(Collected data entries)
[Start of section]

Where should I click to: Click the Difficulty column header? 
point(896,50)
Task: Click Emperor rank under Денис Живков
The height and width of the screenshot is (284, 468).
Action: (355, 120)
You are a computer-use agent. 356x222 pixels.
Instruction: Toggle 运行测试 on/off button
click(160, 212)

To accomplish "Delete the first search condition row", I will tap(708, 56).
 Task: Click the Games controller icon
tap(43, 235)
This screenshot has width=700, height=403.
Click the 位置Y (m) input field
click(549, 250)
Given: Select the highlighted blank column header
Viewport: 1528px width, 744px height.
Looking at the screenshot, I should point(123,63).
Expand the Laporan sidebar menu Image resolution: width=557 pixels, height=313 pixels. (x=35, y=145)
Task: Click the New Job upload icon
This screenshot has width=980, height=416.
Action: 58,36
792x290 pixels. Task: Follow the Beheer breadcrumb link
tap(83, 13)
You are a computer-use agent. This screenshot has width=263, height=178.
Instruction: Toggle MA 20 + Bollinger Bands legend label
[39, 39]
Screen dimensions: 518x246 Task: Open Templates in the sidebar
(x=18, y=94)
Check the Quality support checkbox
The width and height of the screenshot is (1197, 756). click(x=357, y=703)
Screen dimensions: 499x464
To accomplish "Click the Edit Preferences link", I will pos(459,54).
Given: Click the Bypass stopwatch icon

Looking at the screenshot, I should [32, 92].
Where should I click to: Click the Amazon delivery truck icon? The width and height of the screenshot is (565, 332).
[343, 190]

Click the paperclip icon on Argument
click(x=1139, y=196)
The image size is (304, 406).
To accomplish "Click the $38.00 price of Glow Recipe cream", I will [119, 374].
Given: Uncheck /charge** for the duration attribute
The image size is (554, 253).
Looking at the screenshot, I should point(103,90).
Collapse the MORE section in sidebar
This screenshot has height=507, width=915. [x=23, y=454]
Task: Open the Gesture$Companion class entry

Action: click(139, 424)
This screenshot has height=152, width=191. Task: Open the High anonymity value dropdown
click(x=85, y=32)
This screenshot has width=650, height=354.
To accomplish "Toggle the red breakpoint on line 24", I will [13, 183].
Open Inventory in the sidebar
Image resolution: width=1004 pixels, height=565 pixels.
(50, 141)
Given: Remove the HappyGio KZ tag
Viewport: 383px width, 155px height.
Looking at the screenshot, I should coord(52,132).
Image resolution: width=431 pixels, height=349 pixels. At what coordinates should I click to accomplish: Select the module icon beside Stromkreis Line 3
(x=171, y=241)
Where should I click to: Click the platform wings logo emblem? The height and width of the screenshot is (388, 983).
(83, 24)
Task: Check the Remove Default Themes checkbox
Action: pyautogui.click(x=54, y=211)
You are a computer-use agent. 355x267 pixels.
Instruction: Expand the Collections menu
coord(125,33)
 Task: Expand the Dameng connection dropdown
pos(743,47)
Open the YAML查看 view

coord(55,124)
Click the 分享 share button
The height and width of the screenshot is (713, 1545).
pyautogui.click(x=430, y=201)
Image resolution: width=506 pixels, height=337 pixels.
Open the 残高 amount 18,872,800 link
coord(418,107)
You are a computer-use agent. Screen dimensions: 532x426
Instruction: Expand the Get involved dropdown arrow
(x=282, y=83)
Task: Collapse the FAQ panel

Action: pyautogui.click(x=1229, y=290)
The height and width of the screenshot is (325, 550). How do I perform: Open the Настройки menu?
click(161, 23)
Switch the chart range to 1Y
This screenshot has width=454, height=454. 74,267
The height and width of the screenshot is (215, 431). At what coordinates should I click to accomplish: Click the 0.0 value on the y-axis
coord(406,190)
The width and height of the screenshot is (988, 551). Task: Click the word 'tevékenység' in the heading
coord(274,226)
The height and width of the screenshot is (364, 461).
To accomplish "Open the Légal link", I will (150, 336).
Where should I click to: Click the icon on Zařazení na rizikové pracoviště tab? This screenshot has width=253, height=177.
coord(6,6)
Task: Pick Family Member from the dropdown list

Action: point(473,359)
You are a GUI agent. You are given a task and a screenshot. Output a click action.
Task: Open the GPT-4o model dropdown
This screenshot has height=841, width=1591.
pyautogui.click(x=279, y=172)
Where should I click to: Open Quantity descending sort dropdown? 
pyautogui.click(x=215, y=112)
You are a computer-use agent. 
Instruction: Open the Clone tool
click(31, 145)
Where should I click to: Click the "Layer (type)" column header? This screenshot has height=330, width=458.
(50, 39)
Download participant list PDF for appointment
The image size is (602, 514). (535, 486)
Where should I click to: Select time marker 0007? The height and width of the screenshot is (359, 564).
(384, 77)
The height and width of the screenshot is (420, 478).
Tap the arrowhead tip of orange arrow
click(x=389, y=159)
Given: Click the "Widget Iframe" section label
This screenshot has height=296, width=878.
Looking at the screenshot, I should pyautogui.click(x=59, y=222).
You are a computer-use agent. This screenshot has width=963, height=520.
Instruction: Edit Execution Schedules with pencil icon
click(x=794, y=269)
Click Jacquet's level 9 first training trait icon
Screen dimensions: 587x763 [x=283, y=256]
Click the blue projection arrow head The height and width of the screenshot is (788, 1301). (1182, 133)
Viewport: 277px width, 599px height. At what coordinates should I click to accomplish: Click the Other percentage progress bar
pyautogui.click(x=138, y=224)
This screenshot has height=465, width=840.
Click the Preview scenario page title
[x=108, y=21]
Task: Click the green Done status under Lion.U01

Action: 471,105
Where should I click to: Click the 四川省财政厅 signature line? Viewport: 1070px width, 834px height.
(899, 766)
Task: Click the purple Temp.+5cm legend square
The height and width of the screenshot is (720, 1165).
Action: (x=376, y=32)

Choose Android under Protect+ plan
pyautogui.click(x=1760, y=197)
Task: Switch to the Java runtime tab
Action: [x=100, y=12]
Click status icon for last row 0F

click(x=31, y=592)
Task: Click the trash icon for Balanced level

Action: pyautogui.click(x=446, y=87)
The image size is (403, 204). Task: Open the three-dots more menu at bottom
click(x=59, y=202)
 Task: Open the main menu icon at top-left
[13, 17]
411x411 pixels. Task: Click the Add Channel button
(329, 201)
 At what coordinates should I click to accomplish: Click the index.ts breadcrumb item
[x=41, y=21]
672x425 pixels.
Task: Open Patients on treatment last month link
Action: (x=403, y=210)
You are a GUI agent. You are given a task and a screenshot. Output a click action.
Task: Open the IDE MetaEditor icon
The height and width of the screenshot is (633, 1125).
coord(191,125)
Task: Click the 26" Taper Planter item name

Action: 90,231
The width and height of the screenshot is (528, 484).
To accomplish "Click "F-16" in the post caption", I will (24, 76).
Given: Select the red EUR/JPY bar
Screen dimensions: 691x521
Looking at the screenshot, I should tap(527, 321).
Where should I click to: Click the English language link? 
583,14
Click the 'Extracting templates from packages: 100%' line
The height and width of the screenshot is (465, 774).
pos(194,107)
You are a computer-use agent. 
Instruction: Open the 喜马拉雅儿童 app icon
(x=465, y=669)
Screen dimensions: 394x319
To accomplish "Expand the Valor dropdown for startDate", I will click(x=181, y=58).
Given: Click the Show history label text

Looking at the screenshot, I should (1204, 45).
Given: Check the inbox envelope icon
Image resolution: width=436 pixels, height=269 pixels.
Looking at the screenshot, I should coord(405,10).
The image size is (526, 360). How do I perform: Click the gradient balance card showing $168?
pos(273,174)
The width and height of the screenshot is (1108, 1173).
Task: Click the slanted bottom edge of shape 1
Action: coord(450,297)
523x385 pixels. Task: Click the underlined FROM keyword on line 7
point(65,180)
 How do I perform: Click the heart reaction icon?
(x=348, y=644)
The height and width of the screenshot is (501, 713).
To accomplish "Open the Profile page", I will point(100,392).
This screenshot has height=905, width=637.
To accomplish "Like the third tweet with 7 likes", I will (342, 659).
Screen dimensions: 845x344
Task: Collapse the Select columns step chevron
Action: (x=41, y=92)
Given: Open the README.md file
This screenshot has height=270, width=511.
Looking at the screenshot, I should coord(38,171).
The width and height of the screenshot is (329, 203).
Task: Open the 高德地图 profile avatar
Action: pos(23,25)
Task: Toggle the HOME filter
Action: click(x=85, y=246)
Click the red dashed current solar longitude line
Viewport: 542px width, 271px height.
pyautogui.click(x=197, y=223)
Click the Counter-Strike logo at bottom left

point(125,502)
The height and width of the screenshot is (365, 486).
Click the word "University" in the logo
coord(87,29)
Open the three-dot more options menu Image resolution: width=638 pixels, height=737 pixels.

[End of section]

What needs to be done
From the records above, pull every line that has the string "agent" and copy it.

Reply
You are a computer-use agent. 356x222 pixels.
You are a computer-use agent. This screenshot has width=263, height=178.
You are a computer-use agent. 355x267 pixels.
You are a computer-use agent. Screen dimensions: 532x426
You are a GUI agent. You are given a task and a screenshot. Output a click action.
You are a computer-use agent. 
You are a computer-use agent. This screenshot has width=963, height=520.
You are a GUI agent. You are given a task and a screenshot. Output a click action.
You are a computer-use agent. 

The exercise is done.